TASK PROMPT: Nothing in the data should be left out, so repeat it all exactly.

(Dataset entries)
-- Opening Marker --
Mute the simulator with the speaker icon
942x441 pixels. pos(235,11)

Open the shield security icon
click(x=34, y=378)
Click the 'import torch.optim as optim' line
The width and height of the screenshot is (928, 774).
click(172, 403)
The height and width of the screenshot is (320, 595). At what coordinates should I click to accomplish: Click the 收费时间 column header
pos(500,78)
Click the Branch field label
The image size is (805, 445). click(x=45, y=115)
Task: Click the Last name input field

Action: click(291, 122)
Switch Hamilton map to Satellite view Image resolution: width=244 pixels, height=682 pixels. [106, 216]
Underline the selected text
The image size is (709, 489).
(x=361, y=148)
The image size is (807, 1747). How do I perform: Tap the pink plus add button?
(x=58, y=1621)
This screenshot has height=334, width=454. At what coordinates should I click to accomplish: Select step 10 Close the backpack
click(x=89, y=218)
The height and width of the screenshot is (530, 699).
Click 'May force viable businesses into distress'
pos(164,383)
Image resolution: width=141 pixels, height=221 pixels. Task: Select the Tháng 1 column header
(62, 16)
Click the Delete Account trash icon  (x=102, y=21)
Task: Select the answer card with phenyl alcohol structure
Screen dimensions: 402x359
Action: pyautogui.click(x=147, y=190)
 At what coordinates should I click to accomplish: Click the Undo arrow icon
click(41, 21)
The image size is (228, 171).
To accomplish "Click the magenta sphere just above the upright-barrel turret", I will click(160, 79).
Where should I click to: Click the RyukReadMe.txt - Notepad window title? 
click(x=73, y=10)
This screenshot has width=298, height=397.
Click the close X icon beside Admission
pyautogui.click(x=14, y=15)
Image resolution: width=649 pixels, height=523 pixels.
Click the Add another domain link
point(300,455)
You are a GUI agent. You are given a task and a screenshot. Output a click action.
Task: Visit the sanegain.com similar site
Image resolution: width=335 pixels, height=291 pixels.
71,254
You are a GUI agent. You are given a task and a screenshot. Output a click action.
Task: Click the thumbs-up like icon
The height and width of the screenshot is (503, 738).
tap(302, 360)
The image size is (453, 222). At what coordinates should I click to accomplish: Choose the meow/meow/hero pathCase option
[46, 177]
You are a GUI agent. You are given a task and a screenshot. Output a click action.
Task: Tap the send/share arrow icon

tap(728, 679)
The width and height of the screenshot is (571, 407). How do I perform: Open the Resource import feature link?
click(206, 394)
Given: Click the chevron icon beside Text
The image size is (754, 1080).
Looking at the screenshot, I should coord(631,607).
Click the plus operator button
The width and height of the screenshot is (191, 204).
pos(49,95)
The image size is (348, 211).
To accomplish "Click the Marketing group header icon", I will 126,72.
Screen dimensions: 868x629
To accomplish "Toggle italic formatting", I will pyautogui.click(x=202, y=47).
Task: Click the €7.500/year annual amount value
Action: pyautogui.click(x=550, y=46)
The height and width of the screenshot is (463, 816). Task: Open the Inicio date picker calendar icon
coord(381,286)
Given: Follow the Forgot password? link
-- Closing Marker --
ANSWER BOX:
Mute the simulator with the speaker icon
942x441 pixels. pos(235,11)

Open the shield security icon
click(x=34, y=378)
Click the 'import torch.optim as optim' line
The width and height of the screenshot is (928, 774).
click(172, 403)
The height and width of the screenshot is (320, 595). At what coordinates should I click to accomplish: Click the 收费时间 column header
pos(500,78)
Click the Branch field label
The image size is (805, 445). click(x=45, y=115)
Task: Click the Last name input field

Action: click(291, 122)
Switch Hamilton map to Satellite view Image resolution: width=244 pixels, height=682 pixels. [106, 216]
Underline the selected text
The image size is (709, 489).
(x=361, y=148)
The image size is (807, 1747). How do I perform: Tap the pink plus add button?
(x=58, y=1621)
This screenshot has height=334, width=454. At what coordinates should I click to accomplish: Select step 10 Close the backpack
click(x=89, y=218)
The height and width of the screenshot is (530, 699).
Click 'May force viable businesses into distress'
pos(164,383)
Image resolution: width=141 pixels, height=221 pixels. Task: Select the Tháng 1 column header
(62, 16)
Click the Delete Account trash icon  (x=102, y=21)
Task: Select the answer card with phenyl alcohol structure
Screen dimensions: 402x359
Action: pyautogui.click(x=147, y=190)
 At what coordinates should I click to accomplish: Click the Undo arrow icon
click(41, 21)
The image size is (228, 171).
To accomplish "Click the magenta sphere just above the upright-barrel turret", I will click(160, 79).
Where should I click to: Click the RyukReadMe.txt - Notepad window title? 
click(x=73, y=10)
This screenshot has width=298, height=397.
Click the close X icon beside Admission
pyautogui.click(x=14, y=15)
Image resolution: width=649 pixels, height=523 pixels.
Click the Add another domain link
point(300,455)
You are a GUI agent. You are given a task and a screenshot. Output a click action.
Task: Visit the sanegain.com similar site
Image resolution: width=335 pixels, height=291 pixels.
71,254
You are a GUI agent. You are given a task and a screenshot. Output a click action.
Task: Click the thumbs-up like icon
The height and width of the screenshot is (503, 738).
tap(302, 360)
The image size is (453, 222). At what coordinates should I click to accomplish: Choose the meow/meow/hero pathCase option
[46, 177]
You are a GUI agent. You are given a task and a screenshot. Output a click action.
Task: Tap the send/share arrow icon

tap(728, 679)
The width and height of the screenshot is (571, 407). How do I perform: Open the Resource import feature link?
click(206, 394)
Given: Click the chevron icon beside Text
The image size is (754, 1080).
Looking at the screenshot, I should coord(631,607).
Click the plus operator button
The width and height of the screenshot is (191, 204).
pos(49,95)
The image size is (348, 211).
To accomplish "Click the Marketing group header icon", I will 126,72.
Screen dimensions: 868x629
To accomplish "Toggle italic formatting", I will pyautogui.click(x=202, y=47).
Task: Click the €7.500/year annual amount value
Action: pyautogui.click(x=550, y=46)
The height and width of the screenshot is (463, 816). Task: Open the Inicio date picker calendar icon
coord(381,286)
Given: Follow the Forgot password? link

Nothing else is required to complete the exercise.